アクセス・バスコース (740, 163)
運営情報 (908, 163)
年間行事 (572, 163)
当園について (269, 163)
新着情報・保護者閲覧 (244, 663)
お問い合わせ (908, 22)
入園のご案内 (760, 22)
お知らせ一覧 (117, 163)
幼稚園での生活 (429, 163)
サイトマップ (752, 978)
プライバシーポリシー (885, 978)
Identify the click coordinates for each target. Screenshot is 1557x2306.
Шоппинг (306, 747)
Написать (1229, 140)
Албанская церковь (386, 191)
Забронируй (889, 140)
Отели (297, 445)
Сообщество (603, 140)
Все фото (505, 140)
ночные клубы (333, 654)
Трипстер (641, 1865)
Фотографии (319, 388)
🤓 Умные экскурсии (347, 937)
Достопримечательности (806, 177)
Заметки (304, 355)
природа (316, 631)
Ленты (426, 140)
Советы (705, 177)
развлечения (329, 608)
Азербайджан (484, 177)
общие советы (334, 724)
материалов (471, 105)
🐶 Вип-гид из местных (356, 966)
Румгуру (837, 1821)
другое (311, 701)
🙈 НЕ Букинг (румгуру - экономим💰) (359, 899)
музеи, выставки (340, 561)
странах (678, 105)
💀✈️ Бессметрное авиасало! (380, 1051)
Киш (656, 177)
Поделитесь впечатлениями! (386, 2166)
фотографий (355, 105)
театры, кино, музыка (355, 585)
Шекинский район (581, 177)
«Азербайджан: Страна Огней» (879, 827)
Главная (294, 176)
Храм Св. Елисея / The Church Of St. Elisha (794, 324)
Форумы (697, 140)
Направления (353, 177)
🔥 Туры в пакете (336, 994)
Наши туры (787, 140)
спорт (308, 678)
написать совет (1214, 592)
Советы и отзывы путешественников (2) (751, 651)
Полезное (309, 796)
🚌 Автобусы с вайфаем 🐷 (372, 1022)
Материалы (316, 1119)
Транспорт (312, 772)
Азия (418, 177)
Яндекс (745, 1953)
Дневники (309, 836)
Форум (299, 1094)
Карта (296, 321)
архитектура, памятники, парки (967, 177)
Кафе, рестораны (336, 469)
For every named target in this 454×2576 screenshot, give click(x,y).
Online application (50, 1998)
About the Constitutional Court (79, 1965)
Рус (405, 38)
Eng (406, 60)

Written exercise = Reproduce the entire listing above character for character, from the first line to the last, keeping every coordinate pair in place.

Answer to this problem =
アクセス・バスコース (740, 163)
運営情報 (908, 163)
年間行事 (572, 163)
当園について (269, 163)
新着情報・保護者閲覧 (244, 663)
お問い合わせ (908, 22)
入園のご案内 (760, 22)
お知らせ一覧 (117, 163)
幼稚園での生活 (429, 163)
サイトマップ (752, 978)
プライバシーポリシー (885, 978)
Identify the click coordinates for each target. Screenshot is 1557x2306.
Шоппинг (306, 747)
Написать (1229, 140)
Албанская церковь (386, 191)
Забронируй (889, 140)
Отели (297, 445)
Сообщество (603, 140)
Все фото (505, 140)
ночные клубы (333, 654)
Трипстер (641, 1865)
Фотографии (319, 388)
🤓 Умные экскурсии (347, 937)
Достопримечательности (806, 177)
Заметки (304, 355)
природа (316, 631)
Ленты (426, 140)
Советы (705, 177)
развлечения (329, 608)
Азербайджан (484, 177)
общие советы (334, 724)
материалов (471, 105)
🐶 Вип-гид из местных (356, 966)
Румгуру (837, 1821)
другое (311, 701)
🙈 НЕ Букинг (румгуру - экономим💰) (359, 899)
музеи, выставки (340, 561)
странах (678, 105)
💀✈️ Бессметрное авиасало! (380, 1051)
Киш (656, 177)
Поделитесь впечатлениями! (386, 2166)
фотографий (355, 105)
театры, кино, музыка (355, 585)
Шекинский район (581, 177)
«Азербайджан: Страна Огней» (879, 827)
Главная (294, 176)
Храм Св. Елисея / The Church Of St. Elisha (794, 324)
Форумы (697, 140)
Направления (353, 177)
🔥 Туры в пакете (336, 994)
Наши туры (787, 140)
спорт (308, 678)
написать совет (1214, 592)
Советы и отзывы путешественников (2) (751, 651)
Полезное (309, 796)
🚌 Автобусы с вайфаем 🐷 (372, 1022)
Материалы (316, 1119)
Транспорт (312, 772)
Азия (418, 177)
Яндекс (745, 1953)
Дневники (309, 836)
Форум (299, 1094)
Карта (296, 321)
архитектура, памятники, парки (967, 177)
Кафе, рестораны (336, 469)
For every named target in this 454×2576 screenshot, give click(x,y).
Online application (50, 1998)
About the Constitutional Court (79, 1965)
Рус (405, 38)
Eng (406, 60)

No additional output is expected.